Als das politische System aus Bestechung und Vetternwirtschaft unter den Ermittlungen des Mailänder Richter-Pools "Saubere Hände" einstürzte, verlor Berlusconi seine politischen Freunde und damit die Glaubwürdigkeit bei den Banken. Er hatte drei Milliarden Euro Schulden und Probleme mit der Justiz.

Der "neue Mann", der er nicht war

Dass das seine Beweggründe waren, in die Politik zu gehen, daraus machte er keinen Hehl. Wenn ihm niemand mehr half, dann musste er sich selbst helfen. 1993 gründete sein Spezi Dell´Utri die Sammelbewegung Forza Italia aus dem Nichts. Überall im Land ließ Berlusconi Forza-Italia-Clubs gründen, von Freunden, Geschäftspartnern und Angestellten. Das Programm war ein Wiederaufguß mit Rezepten von Maggie Thatcher und Ronald Reagan.

Der einstige Craxi-Schützling präsentierte sich als der "neue Mann", der er nicht war, und versprach weniger Bürokratie und niedrigere Steuern. Sein erstes Kabinett 1994 stürzte nach neun Monaten. In seiner zweiten Amtsperiode schaffte er allerdings, was noch keinem Ministerpräsidenten der Nachkriegsgeschichte gelungen war: er regierte fünf Jahre ununterbrochen. Italien wurde in diesen Jahren ärmer, Berlusconi um zwölf Milliarden Euro reicher.

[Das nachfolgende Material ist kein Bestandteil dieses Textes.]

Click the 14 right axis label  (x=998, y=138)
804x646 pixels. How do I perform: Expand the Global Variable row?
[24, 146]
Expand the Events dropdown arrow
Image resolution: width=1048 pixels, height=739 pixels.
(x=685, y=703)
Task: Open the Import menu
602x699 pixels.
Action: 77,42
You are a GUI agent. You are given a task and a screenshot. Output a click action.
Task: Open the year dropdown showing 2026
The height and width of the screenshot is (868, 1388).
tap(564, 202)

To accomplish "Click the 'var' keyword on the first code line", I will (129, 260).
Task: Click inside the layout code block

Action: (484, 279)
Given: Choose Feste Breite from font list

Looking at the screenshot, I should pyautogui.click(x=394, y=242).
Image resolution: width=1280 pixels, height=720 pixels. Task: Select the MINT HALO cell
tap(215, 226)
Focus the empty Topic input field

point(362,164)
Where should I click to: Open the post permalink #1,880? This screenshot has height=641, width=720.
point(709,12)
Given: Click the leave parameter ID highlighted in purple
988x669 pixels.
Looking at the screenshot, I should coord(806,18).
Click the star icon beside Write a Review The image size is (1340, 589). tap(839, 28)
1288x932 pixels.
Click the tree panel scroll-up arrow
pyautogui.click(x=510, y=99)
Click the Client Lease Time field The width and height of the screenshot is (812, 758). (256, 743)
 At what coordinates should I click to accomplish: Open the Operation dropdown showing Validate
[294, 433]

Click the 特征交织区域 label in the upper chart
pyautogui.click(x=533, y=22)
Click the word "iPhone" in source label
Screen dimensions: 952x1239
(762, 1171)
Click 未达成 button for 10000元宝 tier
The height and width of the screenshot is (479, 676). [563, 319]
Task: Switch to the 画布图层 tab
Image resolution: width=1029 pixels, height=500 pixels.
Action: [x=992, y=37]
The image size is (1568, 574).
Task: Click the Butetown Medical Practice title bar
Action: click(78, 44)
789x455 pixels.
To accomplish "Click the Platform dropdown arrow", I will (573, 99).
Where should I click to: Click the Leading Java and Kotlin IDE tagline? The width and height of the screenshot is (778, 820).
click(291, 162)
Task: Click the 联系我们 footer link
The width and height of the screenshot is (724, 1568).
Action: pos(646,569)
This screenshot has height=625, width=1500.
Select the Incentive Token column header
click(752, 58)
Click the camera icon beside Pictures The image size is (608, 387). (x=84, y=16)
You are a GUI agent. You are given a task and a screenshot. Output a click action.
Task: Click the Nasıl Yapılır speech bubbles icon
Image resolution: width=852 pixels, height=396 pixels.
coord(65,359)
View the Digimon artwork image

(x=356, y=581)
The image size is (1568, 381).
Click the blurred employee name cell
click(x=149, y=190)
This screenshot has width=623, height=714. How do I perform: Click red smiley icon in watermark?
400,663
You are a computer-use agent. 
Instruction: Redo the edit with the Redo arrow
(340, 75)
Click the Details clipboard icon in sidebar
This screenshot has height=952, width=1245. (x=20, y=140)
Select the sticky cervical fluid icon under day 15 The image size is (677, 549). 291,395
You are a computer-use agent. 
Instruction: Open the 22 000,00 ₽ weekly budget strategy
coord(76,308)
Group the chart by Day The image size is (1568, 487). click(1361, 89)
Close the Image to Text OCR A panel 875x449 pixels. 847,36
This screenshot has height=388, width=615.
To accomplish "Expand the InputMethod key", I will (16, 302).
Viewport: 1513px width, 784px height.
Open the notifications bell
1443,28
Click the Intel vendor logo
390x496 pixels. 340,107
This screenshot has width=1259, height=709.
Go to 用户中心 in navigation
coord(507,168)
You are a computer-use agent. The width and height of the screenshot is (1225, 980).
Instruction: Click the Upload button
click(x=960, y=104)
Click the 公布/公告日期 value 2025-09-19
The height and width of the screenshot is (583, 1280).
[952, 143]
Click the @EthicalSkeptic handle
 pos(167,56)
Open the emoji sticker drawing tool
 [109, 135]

Manchmal muss es Berlusconi so vorkommen, als sei er noch der Herrscher im Land. Der linke Moderator Michele Santoro, einst von Berlusconi geschasst und nun wieder in den Staatssender zurückgekehrt, griff - wie zu erwarten - in seinem neuen Programm "Annozero" (Jahr null) Berlusconi an. Santoro zitierte eine Aussage des englischen Anwalt Mills, wonach der TV-Mogul in Großbritannien Bestechungsgelder für Frequenzen gezahlt haben soll. Berlusconi rief wutentbrannt im Studio an, schickte ein Fax mit der Forderung, gefälligst sofort seine Version zu verlesen. Doch die Zeiten, da Berlusconi jederzeit auf allen Kanälen das Wort ergreifen konnte, sind passé.